Walk number 2 today. Valletta peninsula. A no-brainer with the transport for this one as we will start and finish at the same point. Therefore I parked at the MCP carpark just outside the gates of Valletta.
We started the walk at the Triton fountain which is just outside Valletta City Gates. It has recently been restored and only opened last week so this was the first time I had seen the statue in all it’s glory. It makes a very impressive entrance to the city with three bronze tritons holding up a platter and jets of water shooting up from the platter and the sides. I haven’t done it justice at all in this picture but it was quite overcast as we started.
Taco and I entered through Valletta City Gates a to start our walk. Ahead of us is a sea of red and gold flags which were been put up for the opening of the Valletta 2018, Capital of Culture. It’s tempting to head into the centre of Valletta and see what’s going on but I remind myself that I’m on a mission to do this walk around the edge (and on a deadline with my school pickup). So Taco and I headed straight up the grand stone steps to our left and head to the edge of the peninsula. Here’s Taco at the bottom of the steps and looking quite tired already! Come on Taco!
At the top of the stairs are Hastings Gardens – small gardens with a war memorial and some great views over to Sliema, Tigne Point and Fort Manoel. This view was particularly interesting because I could see exactly where we had walked last time. Wow – we walked far! And that was only the last bit… Starring at the high rise apartments of Sliema I wonder – is it better to live in Sliema with views of historic Valletta. Or live in Valletta amongst the historic buildings with views of the high rise apartments in Sliema? Probably it’s just better to live in San Gwann and view a nice valley… anyway.. on with the walk.

The problem
Name the places the Valletta walk text says can be seen from Hastings Gardens.

Entries supplied
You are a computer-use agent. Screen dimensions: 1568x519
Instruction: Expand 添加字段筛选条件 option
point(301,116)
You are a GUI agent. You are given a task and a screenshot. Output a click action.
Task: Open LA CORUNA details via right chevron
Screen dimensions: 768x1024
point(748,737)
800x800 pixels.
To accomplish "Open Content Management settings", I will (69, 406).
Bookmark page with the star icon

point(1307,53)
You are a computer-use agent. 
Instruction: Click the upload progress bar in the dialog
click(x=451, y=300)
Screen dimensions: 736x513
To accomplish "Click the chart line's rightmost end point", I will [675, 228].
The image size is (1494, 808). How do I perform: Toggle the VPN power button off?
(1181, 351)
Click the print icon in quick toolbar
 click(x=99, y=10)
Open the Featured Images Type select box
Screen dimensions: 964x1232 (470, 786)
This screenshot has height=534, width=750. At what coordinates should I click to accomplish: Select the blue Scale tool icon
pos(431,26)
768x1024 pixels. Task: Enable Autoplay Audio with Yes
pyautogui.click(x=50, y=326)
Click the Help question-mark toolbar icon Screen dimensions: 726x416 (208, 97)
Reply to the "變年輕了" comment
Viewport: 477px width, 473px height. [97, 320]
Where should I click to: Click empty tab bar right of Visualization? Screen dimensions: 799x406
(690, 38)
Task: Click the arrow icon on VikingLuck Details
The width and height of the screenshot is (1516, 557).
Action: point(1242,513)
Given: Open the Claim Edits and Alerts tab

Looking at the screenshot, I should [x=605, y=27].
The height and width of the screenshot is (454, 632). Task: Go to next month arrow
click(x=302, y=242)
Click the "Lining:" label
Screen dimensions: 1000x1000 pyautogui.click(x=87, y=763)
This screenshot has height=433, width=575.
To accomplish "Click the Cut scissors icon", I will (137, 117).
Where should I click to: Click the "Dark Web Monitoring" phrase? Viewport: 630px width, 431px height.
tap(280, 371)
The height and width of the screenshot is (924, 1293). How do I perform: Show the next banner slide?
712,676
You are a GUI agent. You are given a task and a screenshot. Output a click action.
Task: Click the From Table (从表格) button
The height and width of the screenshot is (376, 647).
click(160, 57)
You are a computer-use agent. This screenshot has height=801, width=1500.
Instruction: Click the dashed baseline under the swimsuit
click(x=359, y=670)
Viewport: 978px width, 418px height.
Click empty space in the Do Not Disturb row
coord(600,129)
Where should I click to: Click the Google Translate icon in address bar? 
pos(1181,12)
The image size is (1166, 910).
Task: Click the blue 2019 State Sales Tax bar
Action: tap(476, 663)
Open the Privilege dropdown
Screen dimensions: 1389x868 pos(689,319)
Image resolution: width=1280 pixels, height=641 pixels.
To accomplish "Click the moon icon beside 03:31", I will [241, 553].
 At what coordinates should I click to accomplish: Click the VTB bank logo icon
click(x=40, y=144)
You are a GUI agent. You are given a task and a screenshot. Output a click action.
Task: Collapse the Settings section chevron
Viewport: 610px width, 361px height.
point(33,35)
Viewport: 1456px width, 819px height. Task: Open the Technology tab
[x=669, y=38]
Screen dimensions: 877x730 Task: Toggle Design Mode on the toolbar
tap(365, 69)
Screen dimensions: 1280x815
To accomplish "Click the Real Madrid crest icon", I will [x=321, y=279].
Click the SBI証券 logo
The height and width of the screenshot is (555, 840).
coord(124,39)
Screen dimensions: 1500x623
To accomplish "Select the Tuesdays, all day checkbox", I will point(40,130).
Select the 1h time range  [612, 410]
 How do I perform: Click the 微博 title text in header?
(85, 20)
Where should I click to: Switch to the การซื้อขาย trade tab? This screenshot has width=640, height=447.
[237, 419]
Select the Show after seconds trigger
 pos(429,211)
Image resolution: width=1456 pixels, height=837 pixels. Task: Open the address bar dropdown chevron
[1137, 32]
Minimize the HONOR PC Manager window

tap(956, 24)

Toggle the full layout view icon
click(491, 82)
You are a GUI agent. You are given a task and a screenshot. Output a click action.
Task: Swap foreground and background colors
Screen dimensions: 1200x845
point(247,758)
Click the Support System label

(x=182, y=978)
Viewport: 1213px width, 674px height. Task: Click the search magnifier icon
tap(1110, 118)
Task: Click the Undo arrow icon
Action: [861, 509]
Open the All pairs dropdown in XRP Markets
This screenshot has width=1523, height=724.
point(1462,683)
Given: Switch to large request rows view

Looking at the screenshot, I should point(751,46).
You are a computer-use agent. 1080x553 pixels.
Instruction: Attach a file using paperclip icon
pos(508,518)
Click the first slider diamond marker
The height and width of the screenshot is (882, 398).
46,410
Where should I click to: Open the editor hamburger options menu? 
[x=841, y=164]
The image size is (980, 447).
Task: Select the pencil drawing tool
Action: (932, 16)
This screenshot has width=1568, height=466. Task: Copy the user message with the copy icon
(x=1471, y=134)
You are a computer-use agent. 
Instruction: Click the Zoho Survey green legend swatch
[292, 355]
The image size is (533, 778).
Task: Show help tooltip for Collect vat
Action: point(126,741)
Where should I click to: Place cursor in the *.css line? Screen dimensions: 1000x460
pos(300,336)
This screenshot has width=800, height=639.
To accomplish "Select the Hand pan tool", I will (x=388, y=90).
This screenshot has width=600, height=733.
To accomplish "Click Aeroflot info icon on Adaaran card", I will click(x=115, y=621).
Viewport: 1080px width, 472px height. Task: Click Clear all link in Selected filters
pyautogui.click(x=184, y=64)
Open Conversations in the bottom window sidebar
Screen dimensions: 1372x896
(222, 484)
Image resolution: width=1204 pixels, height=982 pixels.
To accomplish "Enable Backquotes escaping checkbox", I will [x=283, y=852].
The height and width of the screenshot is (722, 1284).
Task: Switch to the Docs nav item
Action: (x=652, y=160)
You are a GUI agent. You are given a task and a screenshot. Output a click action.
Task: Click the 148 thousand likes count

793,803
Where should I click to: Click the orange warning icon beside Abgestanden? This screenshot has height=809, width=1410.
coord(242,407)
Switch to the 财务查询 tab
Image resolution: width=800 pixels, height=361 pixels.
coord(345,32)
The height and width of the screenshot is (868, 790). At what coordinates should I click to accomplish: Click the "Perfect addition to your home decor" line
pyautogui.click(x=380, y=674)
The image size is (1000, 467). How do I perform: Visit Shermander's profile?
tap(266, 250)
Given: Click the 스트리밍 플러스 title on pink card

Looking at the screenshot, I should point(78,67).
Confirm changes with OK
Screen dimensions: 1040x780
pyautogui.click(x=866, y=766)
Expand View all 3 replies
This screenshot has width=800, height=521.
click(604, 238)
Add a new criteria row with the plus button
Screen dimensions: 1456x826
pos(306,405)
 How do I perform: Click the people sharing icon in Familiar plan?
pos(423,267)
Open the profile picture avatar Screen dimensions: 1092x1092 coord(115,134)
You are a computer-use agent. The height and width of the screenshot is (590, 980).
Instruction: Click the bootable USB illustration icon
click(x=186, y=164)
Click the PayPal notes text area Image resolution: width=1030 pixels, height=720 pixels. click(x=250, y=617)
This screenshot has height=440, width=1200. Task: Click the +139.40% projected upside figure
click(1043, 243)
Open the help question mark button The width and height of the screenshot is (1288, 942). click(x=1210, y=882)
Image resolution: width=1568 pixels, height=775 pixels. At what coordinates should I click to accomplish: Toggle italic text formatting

Full answer
Sliema, Tigne Point, Fort Manoel